• [REQUIREMENT]: Reproduce the lines below exactly, from the one containing "The width and" through the one containing "725x430 pixels.", both included. Leave out any pictures.

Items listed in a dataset
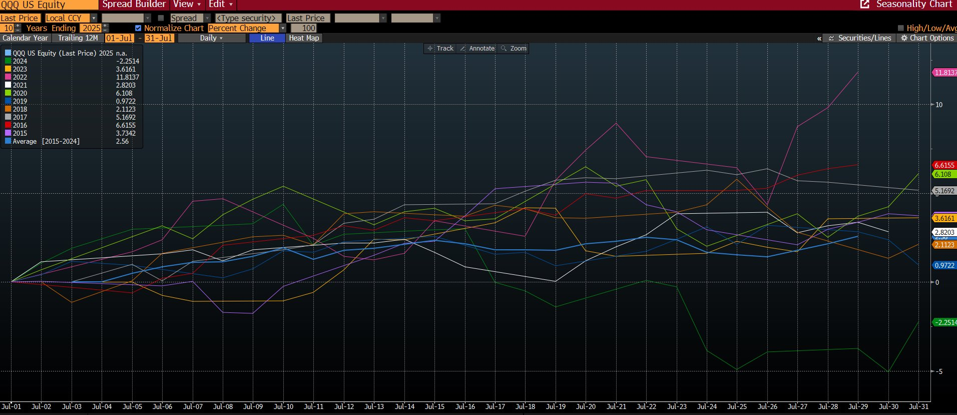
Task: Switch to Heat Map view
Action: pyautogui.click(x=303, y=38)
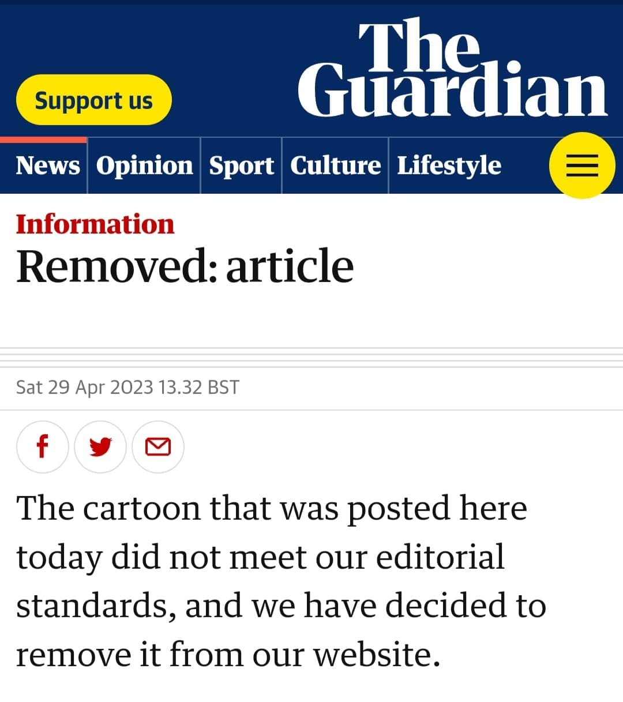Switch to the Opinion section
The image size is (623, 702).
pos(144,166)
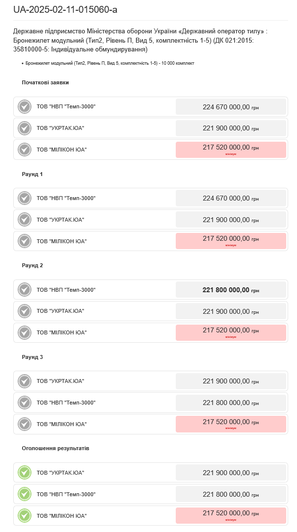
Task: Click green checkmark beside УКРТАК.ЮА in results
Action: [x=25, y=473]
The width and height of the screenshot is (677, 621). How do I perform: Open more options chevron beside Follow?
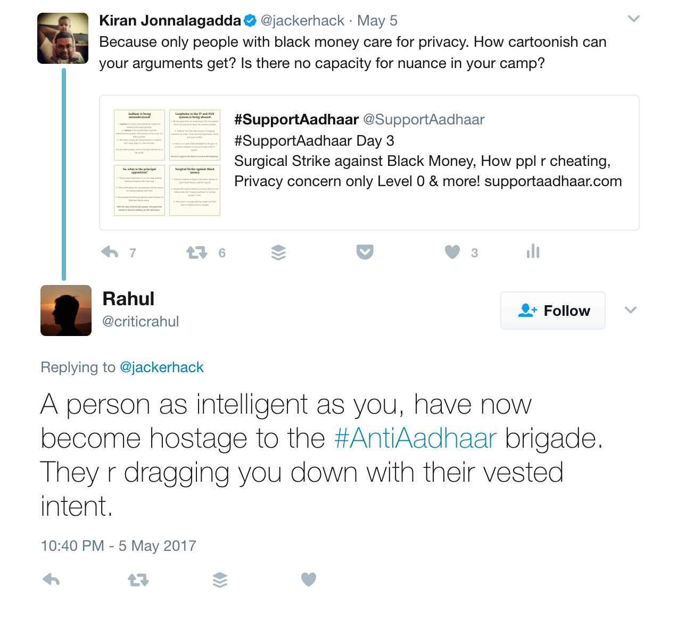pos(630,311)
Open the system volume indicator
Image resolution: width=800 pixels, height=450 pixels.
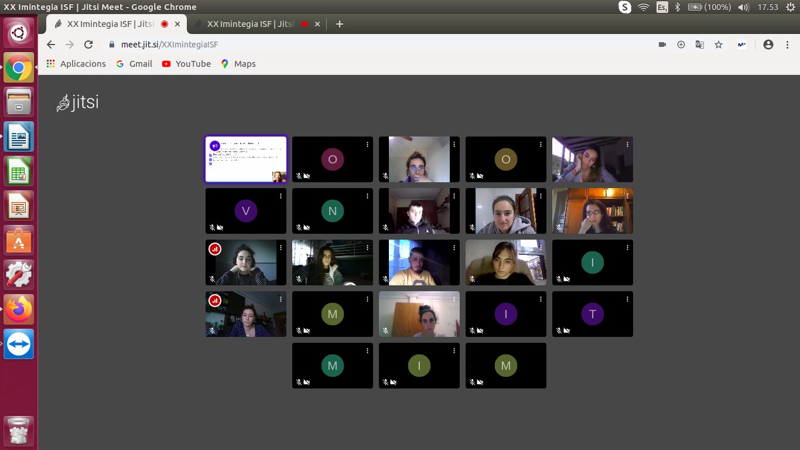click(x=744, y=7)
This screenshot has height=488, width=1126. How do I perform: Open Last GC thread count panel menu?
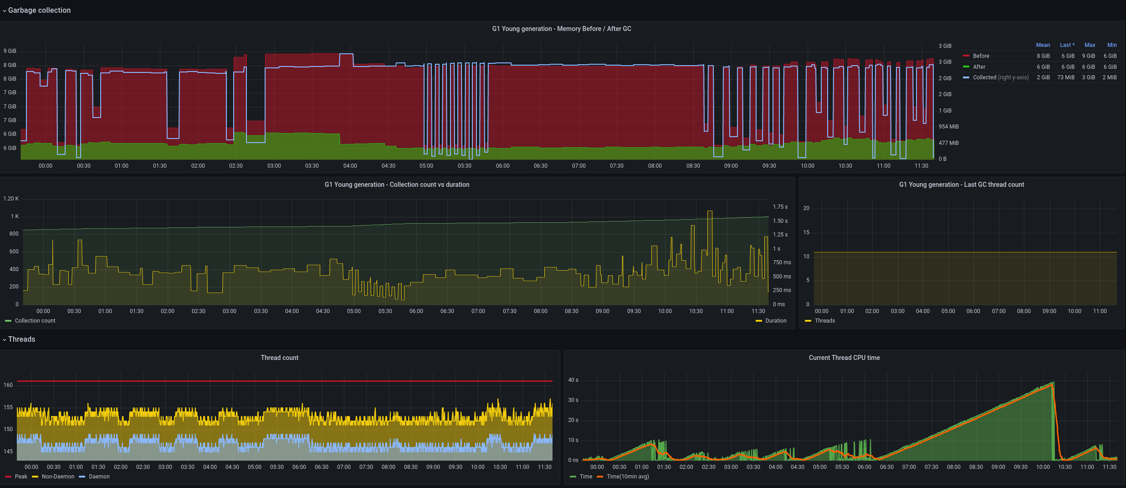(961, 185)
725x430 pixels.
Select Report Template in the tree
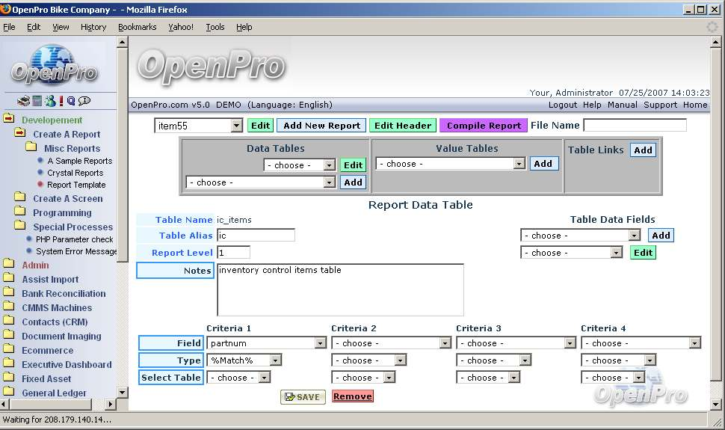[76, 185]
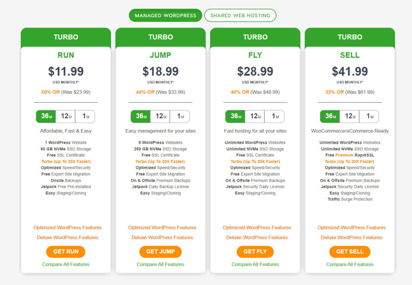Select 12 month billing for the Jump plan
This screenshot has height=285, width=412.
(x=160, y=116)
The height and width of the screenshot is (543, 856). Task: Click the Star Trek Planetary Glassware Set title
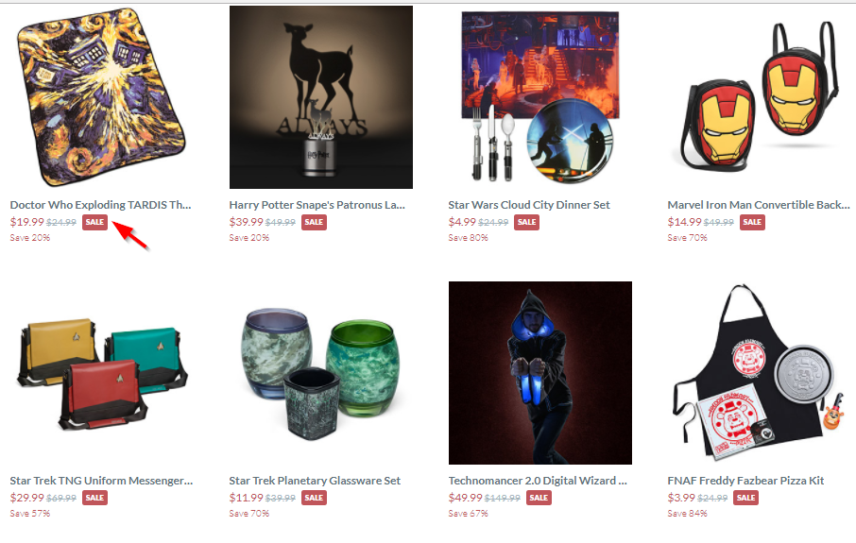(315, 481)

---

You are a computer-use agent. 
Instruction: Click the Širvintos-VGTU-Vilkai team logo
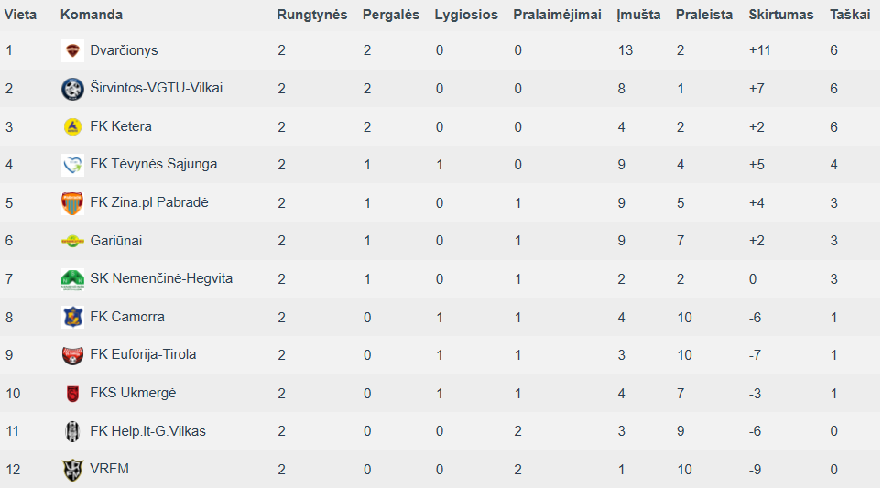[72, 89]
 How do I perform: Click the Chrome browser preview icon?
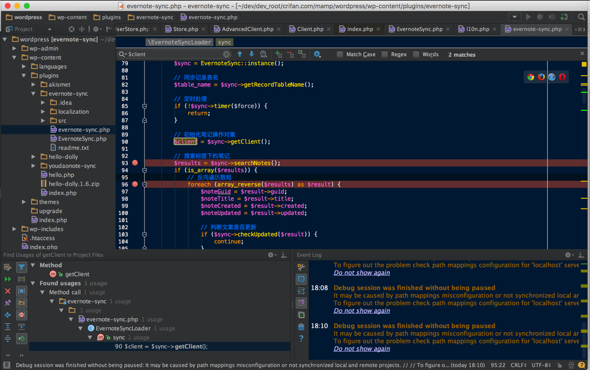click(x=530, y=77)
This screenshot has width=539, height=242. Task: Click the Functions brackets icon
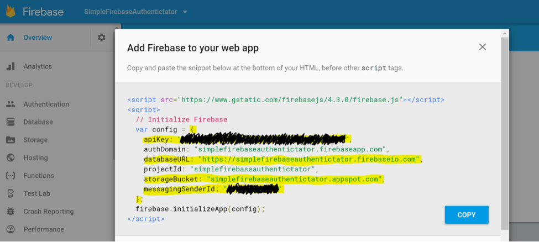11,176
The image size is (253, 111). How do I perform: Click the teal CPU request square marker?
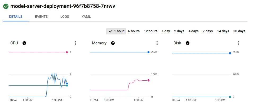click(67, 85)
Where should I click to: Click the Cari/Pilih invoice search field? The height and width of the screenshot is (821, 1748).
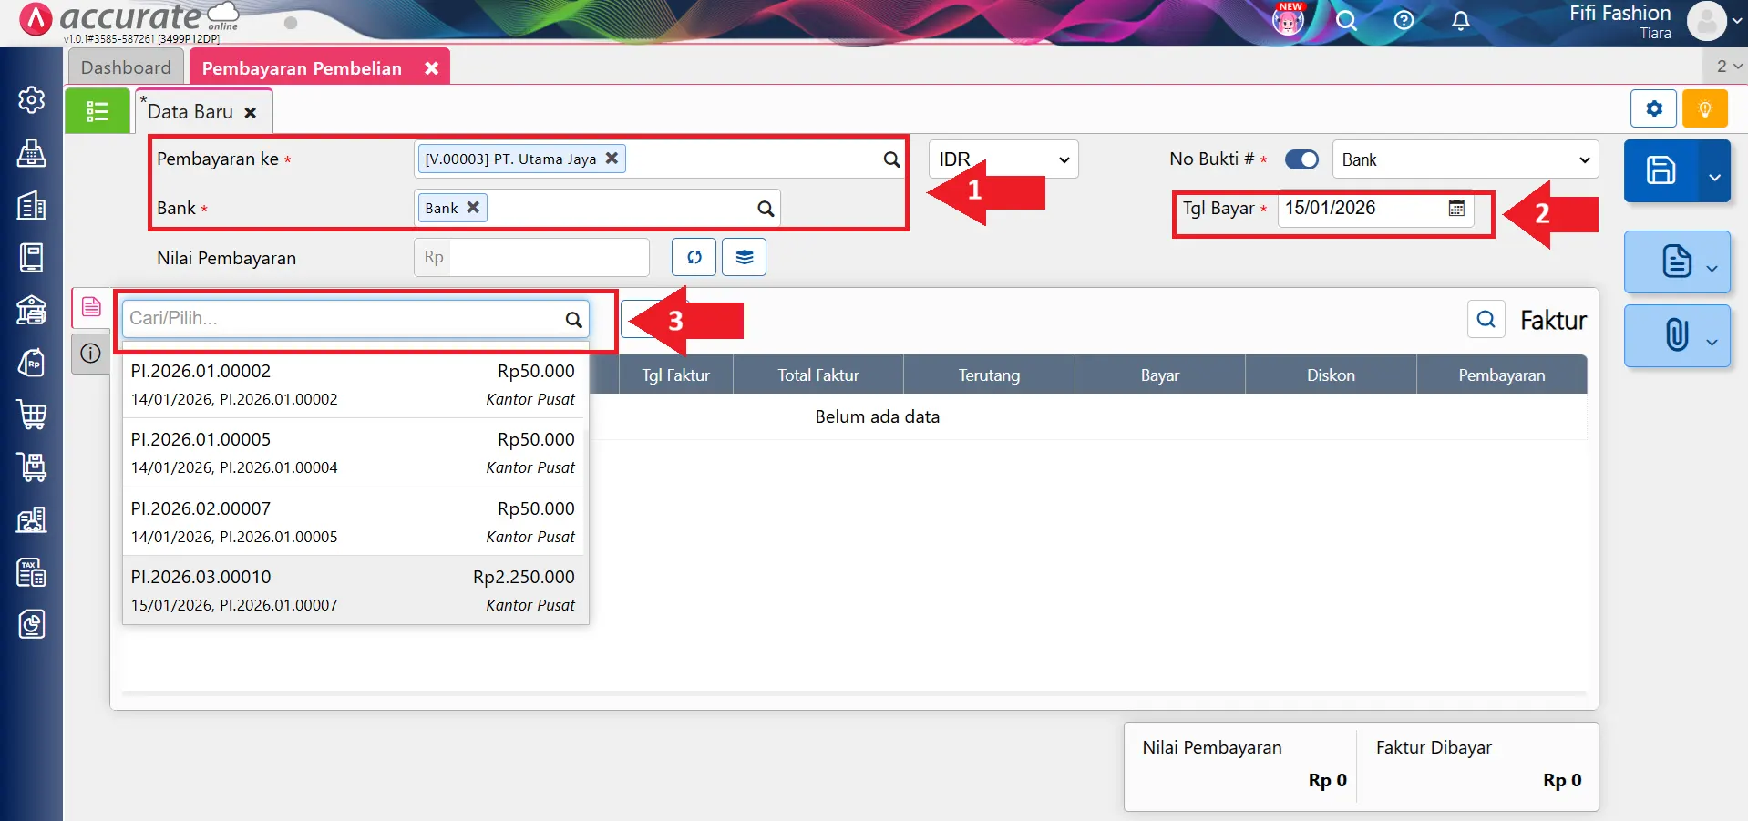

• [RESULT OF THE EXERCISE]:
The width and height of the screenshot is (677, 621). How do I perform: Open more options chevron beside Follow?
pos(630,311)
Open the system volume indicator
Image resolution: width=800 pixels, height=450 pixels.
click(x=744, y=7)
This screenshot has height=488, width=1126. How do I perform: Open Last GC thread count panel menu?
(961, 185)
725x430 pixels.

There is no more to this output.